Laris Manis! Ular RI Melata Sampai China, Tahun 2024 Laku US$2,7 Juta

Emanuella B, CNBC Indonesia
29 January 2025 15:00
Ilustrasi ular piton. (Freepik)
Foto: Ilustrasi ular piton. (Freepik)

Jakarta,CNBC Indonesia- Bagi sebagian orang, ular mungkin tampak mengerikan. Namun, di China, hewan melata ini justru menjadi komoditas bernilai tinggi. Dari kepercayaan kuno hingga penelitian modern, konsumsi ular terus berkembang, mendorong permintaan yang signifikan. Di balik tingginya ekspor ular Indonesia ke China, terdapat faktor budaya, kesehatan, hingga keberlanjutan.

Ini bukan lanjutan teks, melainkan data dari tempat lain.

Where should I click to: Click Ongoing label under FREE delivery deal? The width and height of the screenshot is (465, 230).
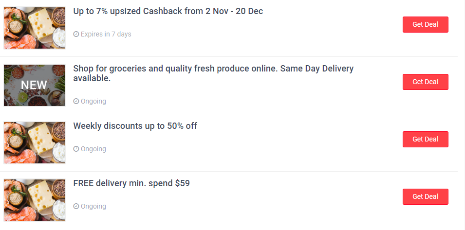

Sejak berabad-abad lalu, masyarakat China percaya bahwa kantung empedu ular memiliki nilai obat yang luar biasa. Dalam pengobatan tradisional, cairan ini diyakini mampu mengatasi sengatan panas, batuk, hingga keracunan makanan. Tidak hanya itu, anggur ular, yang dibuat dengan merendam ular berbisa dalam alkohol, diyakini dapat meningkatkan fungsi ginjal, meredakan nyeri, hingga menyembuhkan sakit kepala.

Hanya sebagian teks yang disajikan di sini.